Nay, voices. Two children sing in voices so alike that they become as one, and how they knew how one will progress in their wordless song, I cannot answer. The same has been asked of Vingarië and me; how we can play together as one when, in fact, we are improvising. Perhaps the answer was given long ago, when the Music of Eru unfurled throughout the heavens and made Arda and all within it, including our hearts that loved each other.

I come to my parents' bedroom. It is a mess: clothes tossed upon the floor and tangled with toys. Two toddlers have been besting their wearied parents, who never expected more children to raise and re-formed their lives around that certainty. Indeed, both Amil and Atar are stretched across the bed, atop the bedclothes with shoes still on their feet, lying in each other's arms as I remember from my earliest memories, coming to this very room with a tear-streaked face and nightmares to recount to summon them from dreams.
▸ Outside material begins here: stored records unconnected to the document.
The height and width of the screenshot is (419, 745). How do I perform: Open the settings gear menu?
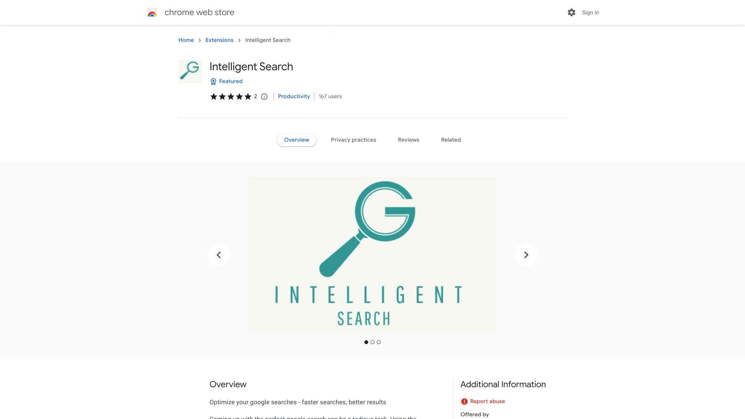[x=571, y=12]
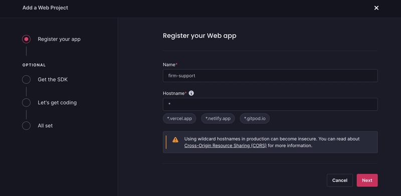Click the Register your Web app heading
The height and width of the screenshot is (196, 401).
199,36
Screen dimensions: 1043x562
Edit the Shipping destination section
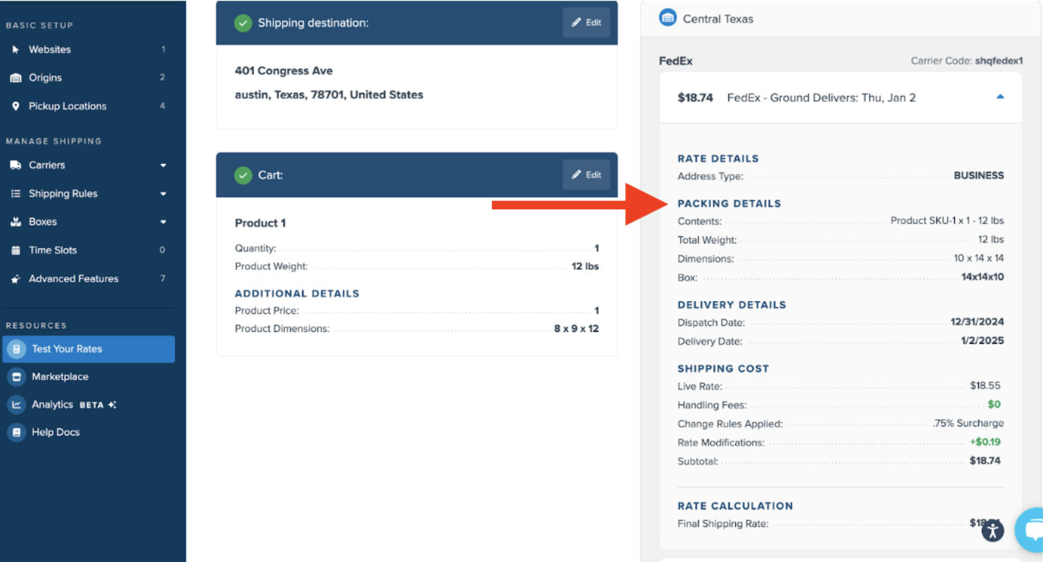pos(586,23)
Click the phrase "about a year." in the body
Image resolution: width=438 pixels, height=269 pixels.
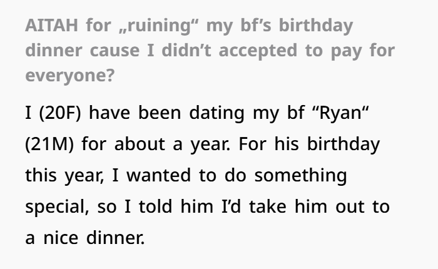(x=172, y=145)
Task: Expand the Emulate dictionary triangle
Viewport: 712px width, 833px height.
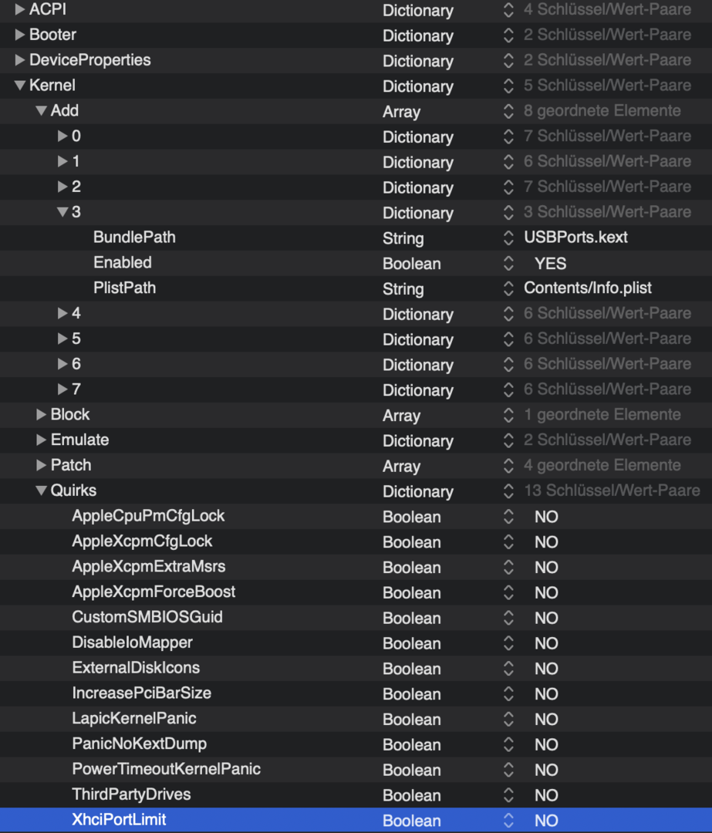Action: click(42, 440)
But they are not alone: at their heads sit the toddlers they never expected--red-haired, like Amil, and as bright-eyed as Atar--with a hand each upon our parents' hair. Their voices just learning to babble are low and sweet, the song they sing spun of instinct, and love, and lullabies: every lullaby Atar has ever sung to us, shifting seamlessly from one to the other.

In my mind, the music answers. A harp swells; a xylophone chuckles lightly. My fingers began to move slowly in the patterns they will play.

When the day comes when I will hold my own firstborn child--and one day, it will--then this is the first lullaby that I will sing.